▶ **Task directions**
In the records below, find the line holding "Task: Save the" and the line holding "Given: Open Maureen". Set down both, with every line between them, exactly.

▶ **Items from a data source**
------------------------------

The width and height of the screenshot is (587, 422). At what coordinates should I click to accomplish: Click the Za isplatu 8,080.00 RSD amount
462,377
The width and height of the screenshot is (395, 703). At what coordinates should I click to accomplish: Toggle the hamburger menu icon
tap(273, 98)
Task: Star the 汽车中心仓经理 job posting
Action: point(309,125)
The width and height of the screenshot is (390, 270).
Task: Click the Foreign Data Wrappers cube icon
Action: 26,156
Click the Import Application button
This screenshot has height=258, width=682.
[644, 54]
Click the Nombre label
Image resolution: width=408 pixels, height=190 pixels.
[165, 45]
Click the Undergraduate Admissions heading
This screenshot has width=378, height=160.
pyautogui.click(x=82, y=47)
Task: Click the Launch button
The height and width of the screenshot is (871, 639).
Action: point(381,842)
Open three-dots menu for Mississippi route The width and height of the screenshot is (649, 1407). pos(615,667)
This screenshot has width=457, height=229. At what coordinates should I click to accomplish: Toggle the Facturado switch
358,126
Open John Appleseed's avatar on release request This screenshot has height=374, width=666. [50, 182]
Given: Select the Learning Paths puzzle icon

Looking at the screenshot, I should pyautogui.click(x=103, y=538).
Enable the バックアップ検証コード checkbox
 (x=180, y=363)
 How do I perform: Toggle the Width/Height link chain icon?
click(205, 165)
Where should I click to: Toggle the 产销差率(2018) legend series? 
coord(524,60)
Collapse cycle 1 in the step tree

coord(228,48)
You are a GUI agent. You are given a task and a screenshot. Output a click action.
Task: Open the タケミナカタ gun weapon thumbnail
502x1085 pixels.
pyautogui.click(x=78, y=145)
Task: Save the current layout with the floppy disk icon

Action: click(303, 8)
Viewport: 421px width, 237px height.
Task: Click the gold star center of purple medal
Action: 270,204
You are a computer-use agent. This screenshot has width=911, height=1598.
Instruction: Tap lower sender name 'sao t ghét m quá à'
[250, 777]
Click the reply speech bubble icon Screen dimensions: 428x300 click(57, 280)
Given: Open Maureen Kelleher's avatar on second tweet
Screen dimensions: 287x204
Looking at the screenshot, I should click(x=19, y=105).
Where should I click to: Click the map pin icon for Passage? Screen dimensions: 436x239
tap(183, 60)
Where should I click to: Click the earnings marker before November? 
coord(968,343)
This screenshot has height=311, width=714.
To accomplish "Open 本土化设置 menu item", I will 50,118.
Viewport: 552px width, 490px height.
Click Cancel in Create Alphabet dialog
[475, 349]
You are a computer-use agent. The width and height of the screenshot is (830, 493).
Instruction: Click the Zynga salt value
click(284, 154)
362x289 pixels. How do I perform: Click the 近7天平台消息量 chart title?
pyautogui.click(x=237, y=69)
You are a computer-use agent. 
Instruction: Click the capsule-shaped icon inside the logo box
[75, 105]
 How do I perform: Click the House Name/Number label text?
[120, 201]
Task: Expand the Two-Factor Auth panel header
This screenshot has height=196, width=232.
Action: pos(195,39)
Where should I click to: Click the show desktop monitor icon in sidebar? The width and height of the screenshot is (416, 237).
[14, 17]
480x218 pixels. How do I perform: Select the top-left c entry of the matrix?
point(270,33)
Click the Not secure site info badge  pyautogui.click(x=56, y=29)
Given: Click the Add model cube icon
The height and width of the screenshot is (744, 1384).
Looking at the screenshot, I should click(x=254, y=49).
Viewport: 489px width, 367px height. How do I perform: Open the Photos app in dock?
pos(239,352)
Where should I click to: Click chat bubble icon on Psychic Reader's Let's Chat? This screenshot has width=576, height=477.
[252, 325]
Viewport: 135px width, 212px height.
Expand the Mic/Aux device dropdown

------------------------------

▶ **Result of the exercise**
Task: Save the current layout with the floppy disk icon

Action: click(303, 8)
Viewport: 421px width, 237px height.
Task: Click the gold star center of purple medal
Action: 270,204
You are a computer-use agent. This screenshot has width=911, height=1598.
Instruction: Tap lower sender name 'sao t ghét m quá à'
[250, 777]
Click the reply speech bubble icon Screen dimensions: 428x300 click(57, 280)
Given: Open Maureen Kelleher's avatar on second tweet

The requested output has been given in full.